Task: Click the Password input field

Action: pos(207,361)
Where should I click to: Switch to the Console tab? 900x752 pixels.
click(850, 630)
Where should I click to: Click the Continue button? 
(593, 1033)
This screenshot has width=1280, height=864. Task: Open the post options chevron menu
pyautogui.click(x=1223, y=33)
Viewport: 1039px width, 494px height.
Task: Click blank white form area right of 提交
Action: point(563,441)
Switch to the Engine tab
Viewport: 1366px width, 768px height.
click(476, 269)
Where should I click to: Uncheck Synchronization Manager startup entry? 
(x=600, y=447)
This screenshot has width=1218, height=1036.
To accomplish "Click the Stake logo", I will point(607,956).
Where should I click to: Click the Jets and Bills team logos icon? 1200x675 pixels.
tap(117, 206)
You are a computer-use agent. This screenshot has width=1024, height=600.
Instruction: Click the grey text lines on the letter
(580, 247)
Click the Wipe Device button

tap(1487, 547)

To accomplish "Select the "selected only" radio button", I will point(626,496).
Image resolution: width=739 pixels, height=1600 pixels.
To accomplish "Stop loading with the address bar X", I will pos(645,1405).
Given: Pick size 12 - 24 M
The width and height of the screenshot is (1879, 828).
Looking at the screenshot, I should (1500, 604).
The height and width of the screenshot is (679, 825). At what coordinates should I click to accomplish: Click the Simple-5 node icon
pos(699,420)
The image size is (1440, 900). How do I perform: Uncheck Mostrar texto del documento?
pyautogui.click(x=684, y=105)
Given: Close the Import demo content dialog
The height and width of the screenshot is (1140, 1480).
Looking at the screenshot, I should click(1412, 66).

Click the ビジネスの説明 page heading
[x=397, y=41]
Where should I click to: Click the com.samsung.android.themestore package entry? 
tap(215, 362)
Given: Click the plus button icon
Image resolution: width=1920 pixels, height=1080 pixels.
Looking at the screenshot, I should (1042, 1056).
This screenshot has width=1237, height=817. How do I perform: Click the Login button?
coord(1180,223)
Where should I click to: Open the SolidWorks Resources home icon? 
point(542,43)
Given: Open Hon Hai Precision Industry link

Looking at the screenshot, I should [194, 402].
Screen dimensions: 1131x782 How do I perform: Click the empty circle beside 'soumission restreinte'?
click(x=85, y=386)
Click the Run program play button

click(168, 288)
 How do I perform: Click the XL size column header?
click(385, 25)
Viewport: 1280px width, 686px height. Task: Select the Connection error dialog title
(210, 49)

## Task item
In the material above, find each line containing the word "will" and copy it.

## The answer
To accomplish "Click the Stake logo", I will point(607,956).
To accomplish "Select the "selected only" radio button", I will point(626,496).
To accomplish "Stop loading with the address bar X", I will pos(645,1405).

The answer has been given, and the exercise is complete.